Venezuela The Society and Its Environment
View of Angel Falls
THROUGHOUT MOST OF ITS HISTORY, Venezuela remained a poor
country
with a rigidly stratified, largely rural population. The
political system in the long era of caudillismo (rule by
local
strongmen, or caudillos) was one in which shifting
factions,
loosely organized around competing caudillos, vied for
dominance
over disenfranchised masses. A minuscule upper class of
wealthy
hacendados, whose income derived from cocoa abd coffee
plantations, controlled the economy. This group based
their
superior status on their light skin and on Hispanic
cultural and
social norms established during the colonial period.
Despite its
power, prestige, and wealth, however, the upper stratum
never
formed the sort of cohesive, entrenched oligarchy so
common
throughout most of the rest of the continent. Venezuela's
comparative poverty--its lack of gold or precious
stones--limited
the attention it received from Spain; fewer Spaniards
ventured to
Venezuela than to nearby Colombia or more distant Peru.
The
colonial period, therefore, did not produce an opulent
upper
class, either Spanish or native born.
Below this small, modestly rich, and fragmented upper
class
was a somewhat larger, but still limited, middle stratum.
This
group consisted of soldiers, artisans, craftsmen,
bureaucrats,
and small traders. Farther down the social ladder was the
vast
bulk of the population. Persons in this stratum, who were
considered and considered themselves lower class,
consisted
largely of peasants of mixed descent. They had different
values,
life-styles, family patterns, and religious practices from
those
of the upper class. These Venezuelans played only a
marginal role
in the country's affairs. They occupied a subordinate and
dependent position in the socioeconomic structure and
exercised
political influence only by joining the ranks of the local
caudillo's personal militia.
Independence effected few changes in the relative
position
and sizes of these three classes. Indeed, until the
discovery and
exploitation of large quantities of oil in the first two
decades
of the twentieth century, Venezuela's economy and society
exhibited a traditional agrarian pattern dominated by the
production of export crops, such as cocoa and coffee, and
some
cattle raising. The shift to oil and the subsequent
expansion of
manufacturing eradicated the old order. In less than a
generation, Venezuela became a far more modern,
urban-based
society. By 1960 some 60 percent of the population lived
in
cities of over 5,000 inhabitants, and the population of
metropolitan Caracas numbered over a million.

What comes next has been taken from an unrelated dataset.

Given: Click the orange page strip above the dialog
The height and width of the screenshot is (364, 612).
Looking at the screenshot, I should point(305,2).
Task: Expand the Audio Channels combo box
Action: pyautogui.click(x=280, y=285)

Middle-class Venezuelans became a highly mobile people,
moving regularly from place to place and job to job.
Traditional
values changed in ways that made the society more open and
class
boundaries more flexible. The ongoing process of value
modification contributed to changes that accelerated in
the 1970s
and 1980s, as more women entered the universities and the
labor
force and more citizens participated in the liberalized
political
system. In the 1990s, a Venezuelan society still exhibited
enormous differences between its upper and its lowest
strata. But
the social system had become more permeable, and the urban
middle
class had become probably the most effective group
involved in
the country's vigorous partisan politics. Many Venezuelans
therefore felt that the greatest challenge to their
sociopolitical system lay not in further involvement of
the
middle class, but in responding to the concerns of the
still
large group at the base of the societal pyramid.